Refugies du tsunami au Sri Lanka

Le 26 décembre 2004 à 6 h 58, un tremblement de terre d’une puissance de 9 sur l’échelle de Richter se déclenche au large de l’île indonésienne de Sumatra. Cette onde sismique sous-marine d’une violence inouïe fend l’océan indien à une vitesse de plus de 800 km/h et induit en surface un tsunami se dirigeant droit sur les pays avoisinants. A 9 h 45, la côte Est du Sri Lanka est touchée par le vague meurtrière, qui rebondit ensuite sur l’Inde pour heurter 30 minutes plus tard la côte Sud-Ouest du pays. Le tsunami, phénomène inconnu de mémoire d’homme au Sri Lanka, fait 35 222 morts et disparus, déplace 516 510 personnes sur les routes, détruit 17 000 bâteaux de pêche, et dévaste 49 233 maisons (chiffres officiels). Nombre de pêcheurs disparaissent dans la catastrophe, laissant de nombreuses femmes et enfants sans ressources.

Au cours des semaines suivantes, l’armée sri lankaise réunit les survivants des zones littorales les plus dévastées dans des camps temporaires installés dans l’urgence par des ONG près de la capitale du pays, Colombo. Deux semaines après le tsunami, le gouvernement du Sri Lanka interdit l’adoption, même pour les couples sri lankais, afin de prévenir le tourisme sexuel.
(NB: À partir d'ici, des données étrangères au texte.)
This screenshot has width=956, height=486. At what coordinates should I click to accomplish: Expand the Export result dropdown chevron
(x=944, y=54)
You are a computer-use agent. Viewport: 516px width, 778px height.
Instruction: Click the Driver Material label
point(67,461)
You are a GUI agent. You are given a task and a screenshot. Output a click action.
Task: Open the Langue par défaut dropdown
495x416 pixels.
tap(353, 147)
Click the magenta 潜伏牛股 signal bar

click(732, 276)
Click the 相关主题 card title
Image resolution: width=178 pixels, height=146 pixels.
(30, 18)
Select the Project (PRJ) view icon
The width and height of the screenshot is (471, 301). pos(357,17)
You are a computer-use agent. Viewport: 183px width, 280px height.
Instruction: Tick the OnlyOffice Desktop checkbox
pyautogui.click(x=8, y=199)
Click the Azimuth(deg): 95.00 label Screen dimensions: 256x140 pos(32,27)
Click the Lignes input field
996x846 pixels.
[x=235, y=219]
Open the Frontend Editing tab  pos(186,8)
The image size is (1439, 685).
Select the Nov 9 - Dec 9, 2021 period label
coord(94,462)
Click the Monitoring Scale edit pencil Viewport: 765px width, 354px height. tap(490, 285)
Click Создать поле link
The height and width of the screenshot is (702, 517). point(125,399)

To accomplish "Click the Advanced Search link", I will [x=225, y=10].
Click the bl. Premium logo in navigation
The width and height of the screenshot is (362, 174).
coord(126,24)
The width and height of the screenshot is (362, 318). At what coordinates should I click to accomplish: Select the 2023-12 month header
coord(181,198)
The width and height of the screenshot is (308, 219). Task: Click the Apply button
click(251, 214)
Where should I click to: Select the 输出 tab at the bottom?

Plus de deux ans plus tard, plusieurs centaines de personnes, essentiellement des femmes et des enfants, vivent sans la moindre ressource dans des baraquements de fortune en bois dans un camp situé à Moratuwa, dans les faubourgs de la capitale à quelques rues des centres commerciaux du centre ville. Ces enfants abandonnés à eux-mêmes souffrent de malnutrition et de conditions d’hygiène quasi inexistantes.

Malgré les nombreux dons et subventions internationales envoyés du monde entier suite au tsunami, le gouvernement sri lankais n’a aujourd’hui (août 2006) toujours rien fait pour ces personnes toujours éloignées de leur village. Pour ces enfants vivant sans aucune protection, il existe un risque réel d’être kidnappés et enrôlés de force en tant qu’enfants soldats par les rebelles tamouls du LTED pour être envoyés au front de la guerre civile dans le nord du pays.

Indépendamment des ONG et du gouvernement, des initiatives sont pourtant apparues là où on ne les attendait pas pour aider cette population laissée à elle-même. Pierre et Ionie Sillière, un couple franco-sri lankais vivant en Normandie, ont récoltés plus de 35 000 euros de dons pour relancer la reconstruction de maisons et redonner le sourire à ces familles en détresse. Grâce à leur action, le camp de Colombo devient par moments un endroit qui respire l’espoir et où résonnent les rires d’enfants. En soutenant Priyani Kellman, véritable Mère Theresa du Sri Lanka dévouée à la cause de ces réfugiés, ils ont mis en place un système de microcrédits pour payer des outils à ceux désireux d’exercer leur métier. Les enfants du camp suivent également des cours dans une école dirigée par cette femme.